Updated build 1016 in my signature.

This build basically fine-tunes a couple of the new mitigations to prevent FPs due to a conflict with a little known Asus sound component (details here).

 

Hello Windows_Security,

I just downloaded MBAE with Chrome and had no issues. Chrome version should not matter but I am using the latest dev build 41.0.2243.0 dev-m (64-bit).

 

Sorry, I finally found it. Attachement manager setting in GPO was enabled "Trust logic for file attachements", in Dutch it is called typing with thick fingers (enabling something / making mistakes without knowing)

 

Updated, thanks.

 

Updated build 1015, Updated build 1016 but Release History still remains in 1014 build..........

https://forums.malwarebytes.org/ind...ebytes-anti-exploit-history-updates/?p=914489
&
http://www.malwarebytes.org/support/releasehistory/

 

I am running 1.05.1.1014 RELEASE Build. When will it update, automatically?

 

How to update manually:

 

Next week.

 

I hope that the automatic updating will be optional... I imagine that it would be but just making sure. That browse function is definitely a welcome addition too.

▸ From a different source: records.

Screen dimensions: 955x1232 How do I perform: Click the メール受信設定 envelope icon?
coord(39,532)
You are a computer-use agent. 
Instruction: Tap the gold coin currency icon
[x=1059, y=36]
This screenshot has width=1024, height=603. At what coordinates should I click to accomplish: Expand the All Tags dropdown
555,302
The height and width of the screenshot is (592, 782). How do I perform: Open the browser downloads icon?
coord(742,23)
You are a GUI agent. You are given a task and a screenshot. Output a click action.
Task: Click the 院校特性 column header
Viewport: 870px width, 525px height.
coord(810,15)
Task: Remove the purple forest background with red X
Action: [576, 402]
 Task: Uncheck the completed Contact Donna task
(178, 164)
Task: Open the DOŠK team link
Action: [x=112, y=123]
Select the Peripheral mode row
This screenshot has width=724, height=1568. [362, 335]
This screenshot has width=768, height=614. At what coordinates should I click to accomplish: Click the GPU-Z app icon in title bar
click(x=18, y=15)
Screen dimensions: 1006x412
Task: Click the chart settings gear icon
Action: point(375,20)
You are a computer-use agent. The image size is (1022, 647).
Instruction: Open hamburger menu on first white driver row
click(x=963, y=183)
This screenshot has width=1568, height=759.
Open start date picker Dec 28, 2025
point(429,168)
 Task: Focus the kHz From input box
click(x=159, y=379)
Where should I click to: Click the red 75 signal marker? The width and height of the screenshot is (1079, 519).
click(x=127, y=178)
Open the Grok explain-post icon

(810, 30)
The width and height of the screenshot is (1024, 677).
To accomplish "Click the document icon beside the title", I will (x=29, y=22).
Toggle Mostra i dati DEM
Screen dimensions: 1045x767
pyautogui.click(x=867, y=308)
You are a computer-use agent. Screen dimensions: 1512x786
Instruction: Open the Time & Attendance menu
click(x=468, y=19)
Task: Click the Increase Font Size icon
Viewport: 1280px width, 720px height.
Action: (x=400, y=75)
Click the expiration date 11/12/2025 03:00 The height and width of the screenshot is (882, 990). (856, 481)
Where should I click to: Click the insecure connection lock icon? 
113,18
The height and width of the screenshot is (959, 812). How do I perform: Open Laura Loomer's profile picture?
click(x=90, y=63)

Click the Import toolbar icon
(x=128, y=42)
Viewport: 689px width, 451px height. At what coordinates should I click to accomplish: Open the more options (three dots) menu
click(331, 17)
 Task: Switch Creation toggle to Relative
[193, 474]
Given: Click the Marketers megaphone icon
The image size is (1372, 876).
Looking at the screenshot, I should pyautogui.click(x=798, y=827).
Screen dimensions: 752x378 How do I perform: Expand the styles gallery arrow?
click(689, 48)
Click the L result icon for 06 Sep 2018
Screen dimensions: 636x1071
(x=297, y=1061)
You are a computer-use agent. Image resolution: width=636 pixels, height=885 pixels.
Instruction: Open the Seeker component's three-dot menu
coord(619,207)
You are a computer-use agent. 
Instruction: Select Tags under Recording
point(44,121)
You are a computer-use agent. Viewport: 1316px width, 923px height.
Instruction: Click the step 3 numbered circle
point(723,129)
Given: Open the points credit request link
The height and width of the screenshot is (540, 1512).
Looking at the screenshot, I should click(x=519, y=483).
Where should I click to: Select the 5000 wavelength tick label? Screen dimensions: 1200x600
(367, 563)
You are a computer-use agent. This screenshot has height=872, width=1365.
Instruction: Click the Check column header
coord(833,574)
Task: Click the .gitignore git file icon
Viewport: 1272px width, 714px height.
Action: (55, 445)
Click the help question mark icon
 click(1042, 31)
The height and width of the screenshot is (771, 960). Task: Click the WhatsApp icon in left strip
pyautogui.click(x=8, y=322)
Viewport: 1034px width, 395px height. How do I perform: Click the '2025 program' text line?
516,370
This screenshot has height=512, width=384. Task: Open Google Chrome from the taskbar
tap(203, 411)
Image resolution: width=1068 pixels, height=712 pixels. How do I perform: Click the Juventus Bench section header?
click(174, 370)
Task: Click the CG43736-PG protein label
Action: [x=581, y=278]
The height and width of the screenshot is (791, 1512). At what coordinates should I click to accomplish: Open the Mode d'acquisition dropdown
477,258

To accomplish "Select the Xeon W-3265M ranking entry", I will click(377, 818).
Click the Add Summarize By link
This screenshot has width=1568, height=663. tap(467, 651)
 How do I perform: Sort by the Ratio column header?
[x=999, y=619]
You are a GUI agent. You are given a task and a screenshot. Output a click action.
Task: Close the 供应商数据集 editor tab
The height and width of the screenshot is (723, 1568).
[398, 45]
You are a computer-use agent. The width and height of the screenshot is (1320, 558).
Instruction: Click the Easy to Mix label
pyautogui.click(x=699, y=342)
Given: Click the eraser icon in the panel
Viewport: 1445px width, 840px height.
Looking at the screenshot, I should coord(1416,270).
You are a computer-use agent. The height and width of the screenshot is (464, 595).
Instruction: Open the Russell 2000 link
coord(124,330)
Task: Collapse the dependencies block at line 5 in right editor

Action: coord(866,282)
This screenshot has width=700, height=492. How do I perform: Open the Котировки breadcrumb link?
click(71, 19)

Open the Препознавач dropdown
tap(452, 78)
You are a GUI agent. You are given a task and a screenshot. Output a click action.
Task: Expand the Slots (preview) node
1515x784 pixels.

I still want to wait a bit for some maturity and feedback, but this product is definitely on my on deck circle right now. It will likely be part of my sig by February 2015.

 

I added a Shield for Zemana AntiLogger and WSA. The Log says they are protected now but not sure if it will help much.

 

It might not be a good idea to install a new version of Maxthon Browser if MBAE has a shield on it..lmao. All i know is that right after i did it pretty much everything locked up and froze. i could not get to the internet or launch any desktop Icons. I could not even restart my pc and had to power it off. I kept on getting messages that i needed Admin Rights to do anything. After power off and start everything seems to be back to normal.